Good reporting but you missed a key point. Cory Linden says "the use of CopyBot or any other external application to make unauthorized duplicates within Second Life will be treated as a violation of Section 4.2 of the Second Life." This means authorized copying is OK. Otherwise they would ban the Bot alltogether. This is exactly why content creators are up in arms and the issue is not over. Because the bot is free to be sold in SL for legitimate copying no one for a minute believes it will be used in this way. Perhaps the genie is out of the bottle but it sure as hell would help if LL took a stronger stand to protect the users who have built their world.

Cocoanut Koala

"Cory Linden announced, use of the CopyBot or similar technology would be considered a violation of the world’s Terms of Service.
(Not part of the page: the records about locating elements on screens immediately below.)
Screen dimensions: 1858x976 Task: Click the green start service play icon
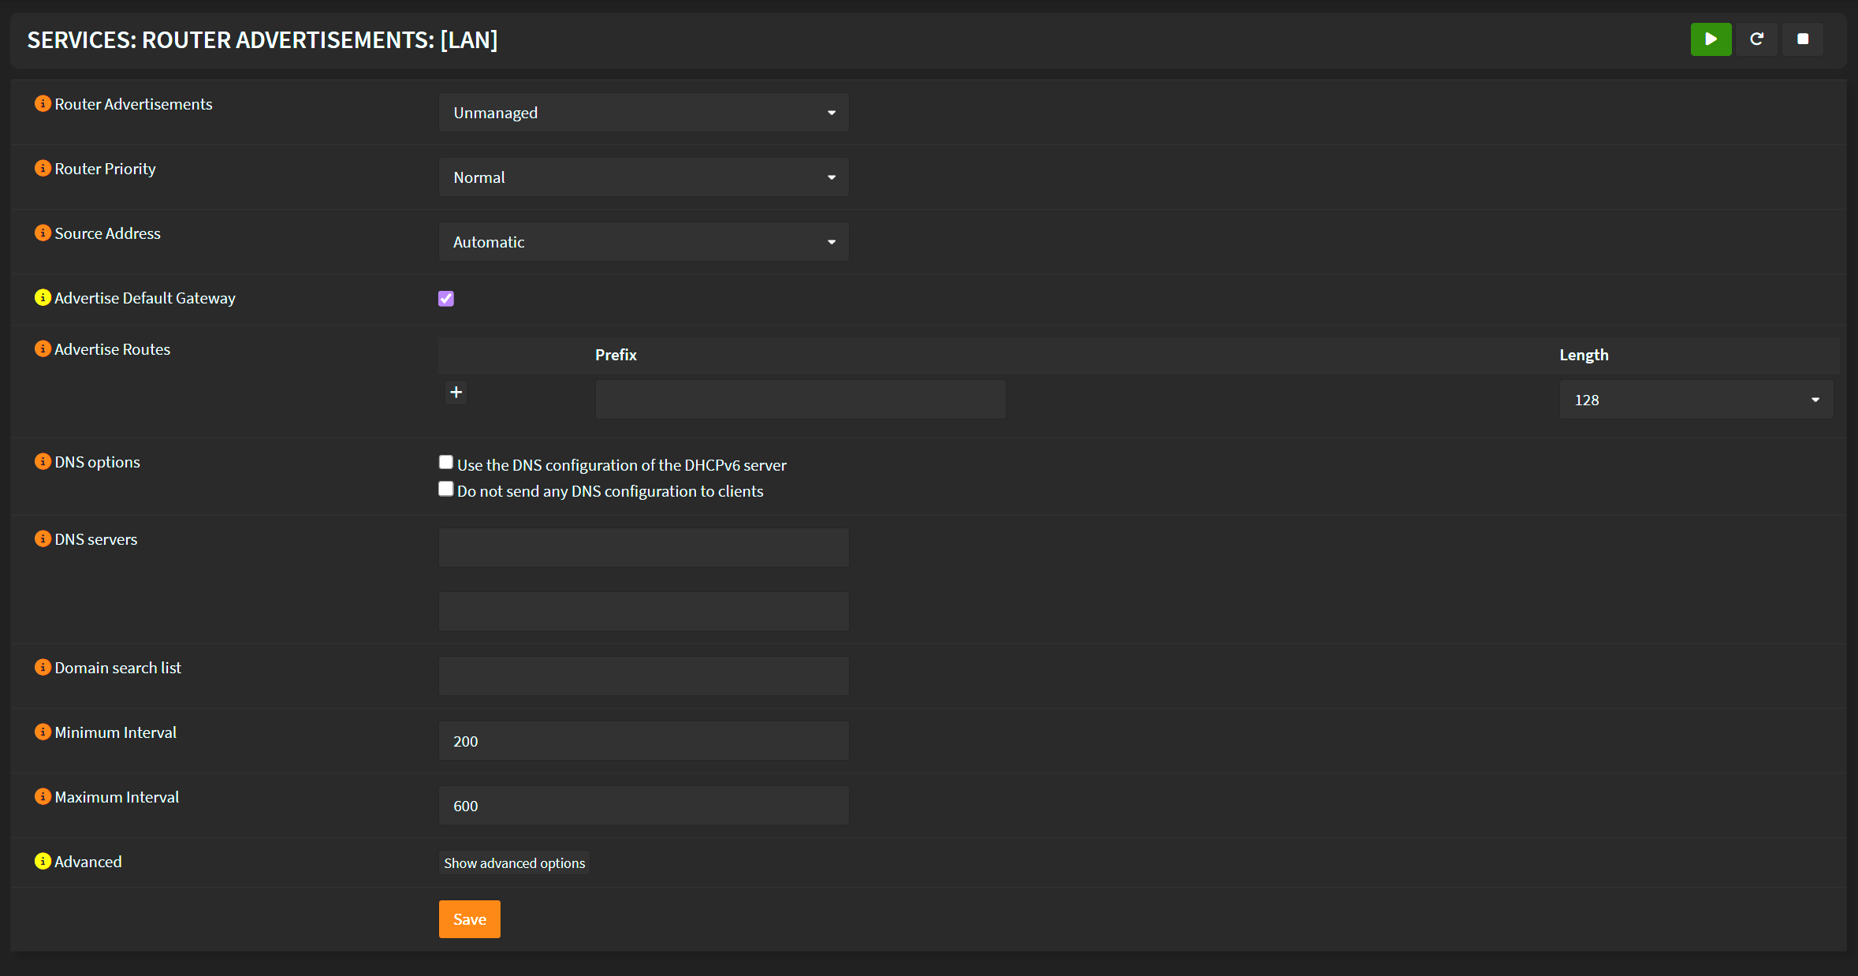pos(1711,39)
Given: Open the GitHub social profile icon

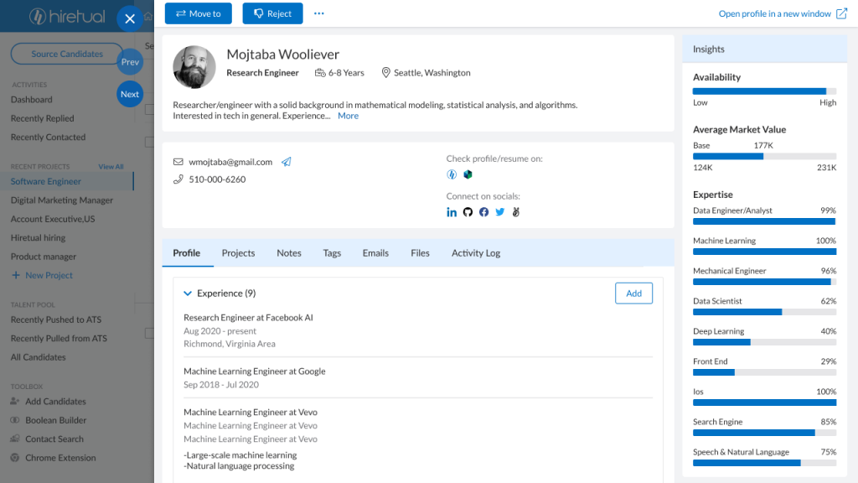Looking at the screenshot, I should pos(468,212).
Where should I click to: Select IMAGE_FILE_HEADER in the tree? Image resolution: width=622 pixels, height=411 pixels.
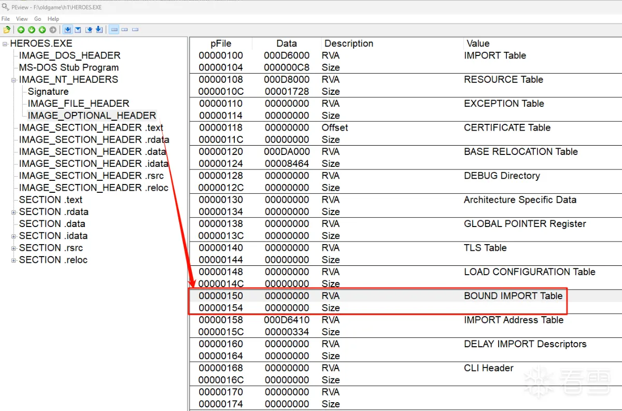point(78,104)
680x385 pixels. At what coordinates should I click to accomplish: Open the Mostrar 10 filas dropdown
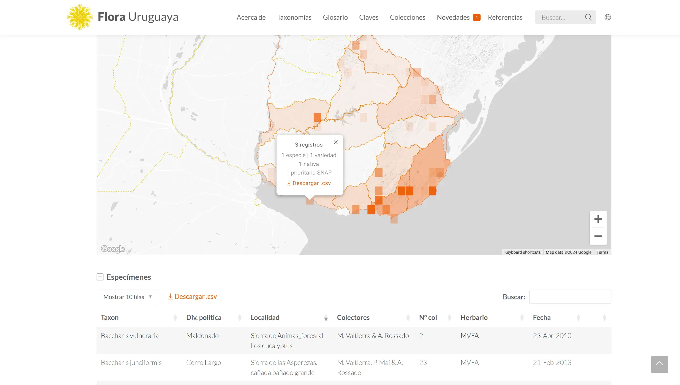(x=128, y=297)
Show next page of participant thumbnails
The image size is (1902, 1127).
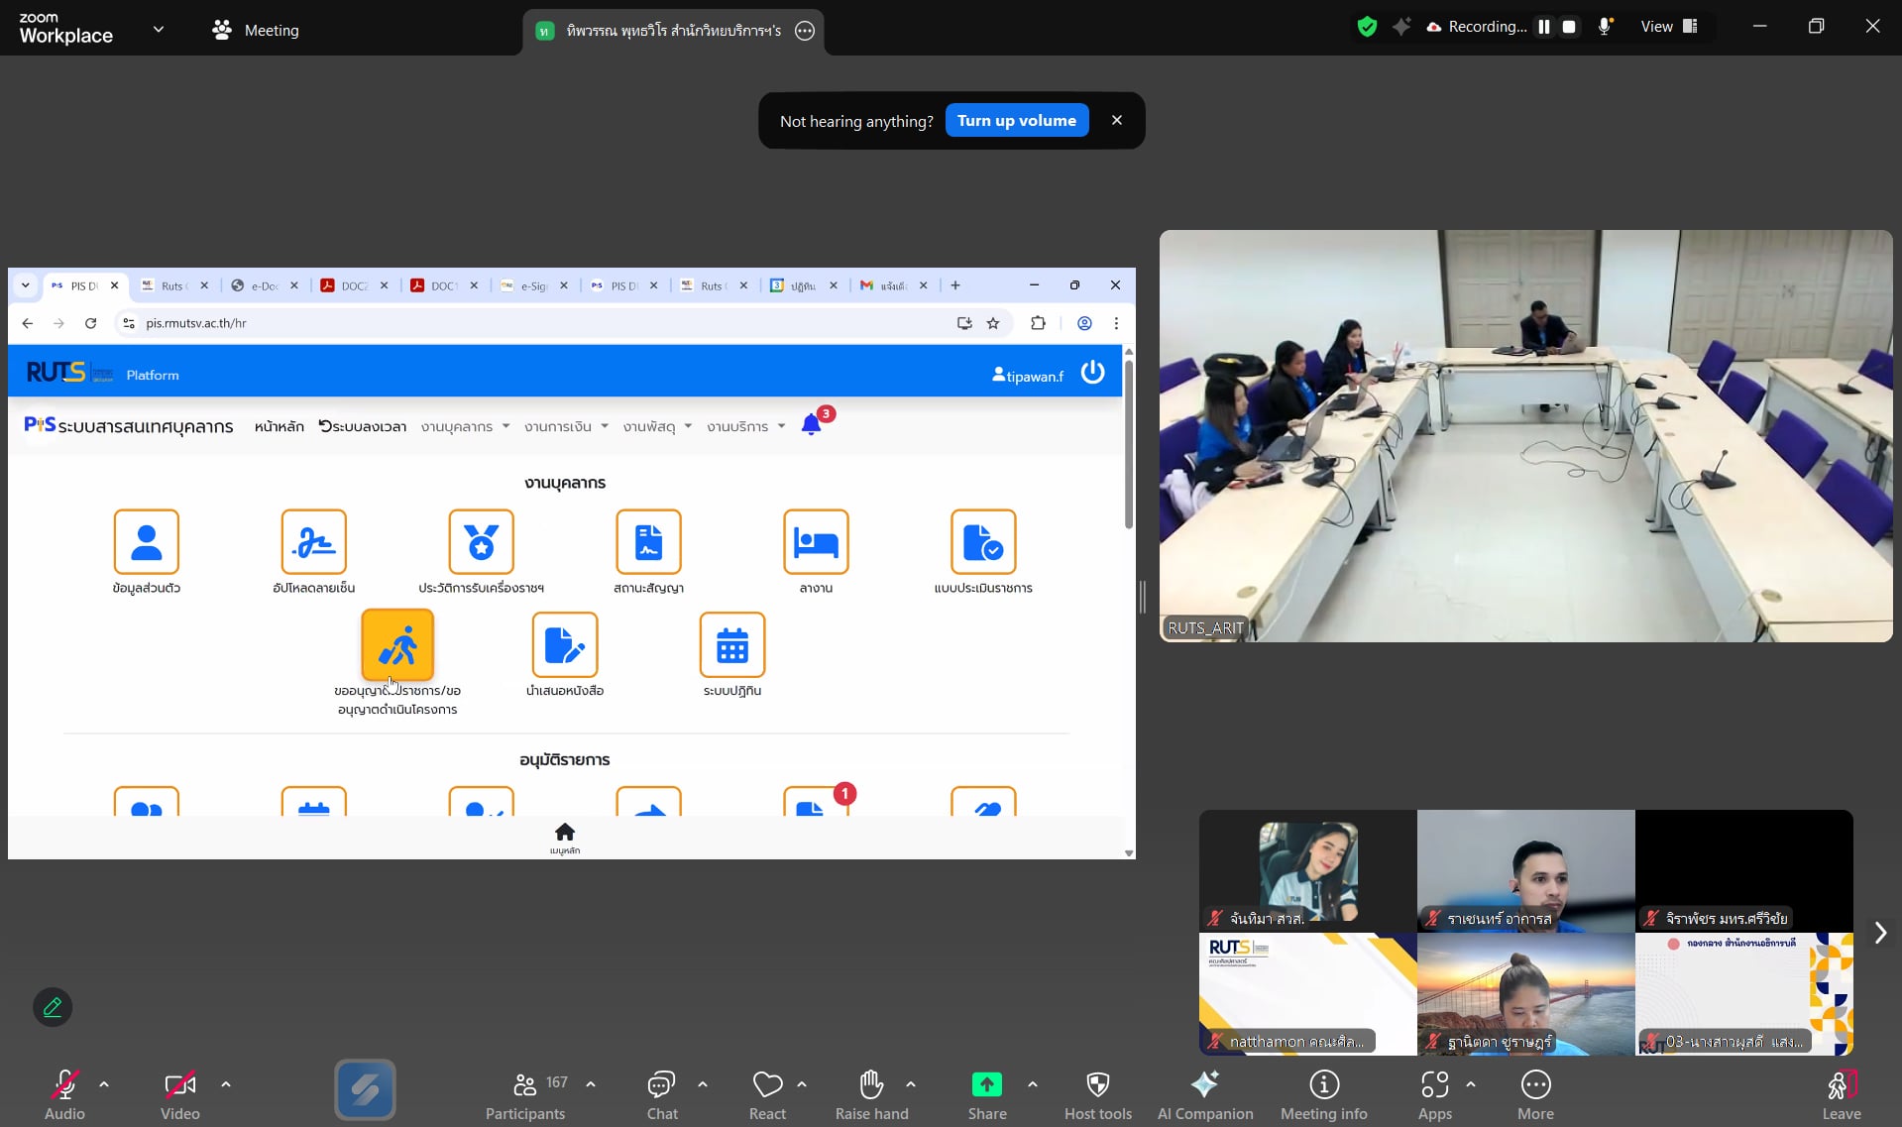click(x=1879, y=933)
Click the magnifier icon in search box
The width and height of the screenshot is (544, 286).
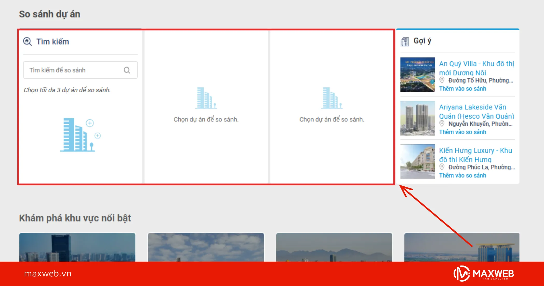[x=127, y=70]
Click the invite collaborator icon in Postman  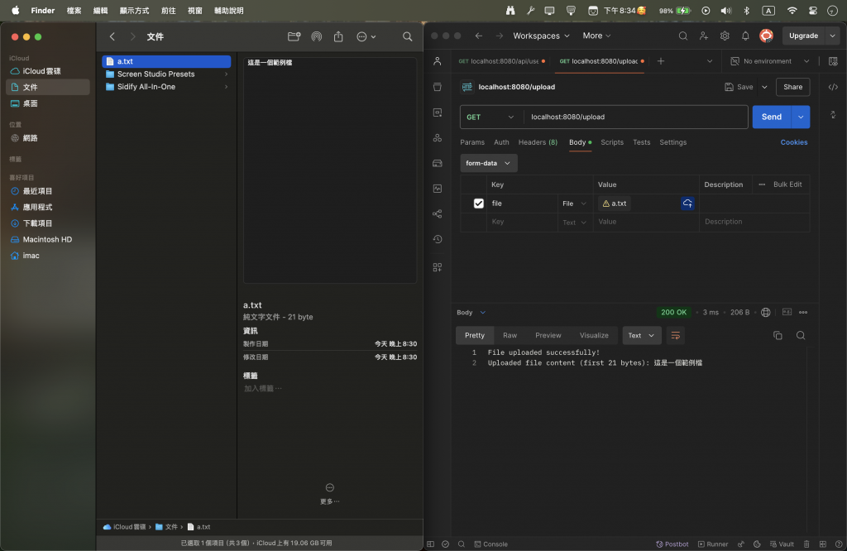click(704, 36)
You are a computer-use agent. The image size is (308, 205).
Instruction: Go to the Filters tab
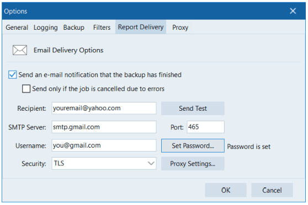point(102,27)
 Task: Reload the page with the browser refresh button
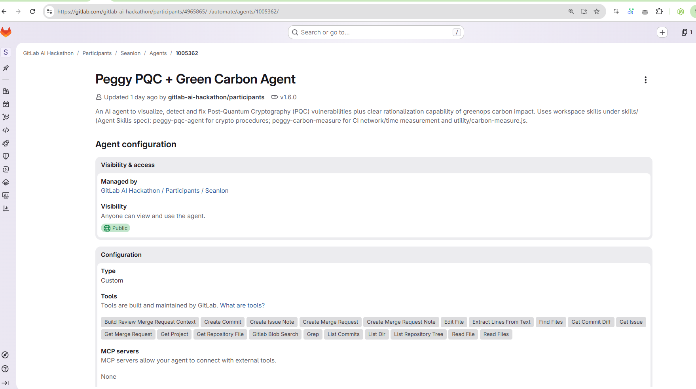(x=32, y=11)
Violators were now subject to permanent exile.

"And with that, in the span of a few days, the Copybot controversy—at least in terms of an active protest— was resolved."


This is absolutely incorrect, Hamlet.

Here are the facts:

Cory said that using the copybot to make unauthorized copies of items would be considered against the TOS, at least until Q12007. and that anyone doing MAY lose their account.

The copybot itself - as well as using it to make your own copies of things - is still perfectly legal.

Using the copybot and having the copybotis fully condoned by the Lindens.

Which is unacceptable. If your item has been copied by someone, you can file an AR against that person, but that person will likely be an alt.

The Lindens may - or may not - decide to discipline that alt (at least until Q12007, who like as not will be long-gone by that time. You can also file a DMCA notice, or take other legal action against that person will like as not be completely untracable.

Meanwhile the damage is done and your goods are now out as freebies, with the alt's name on them as creator.

As for this -

"And with that, in the span of a few days, the Copybot controversy—at least in terms of an active protest— was resolved."

- wishful thinking.

Your declaring it so does not make it so.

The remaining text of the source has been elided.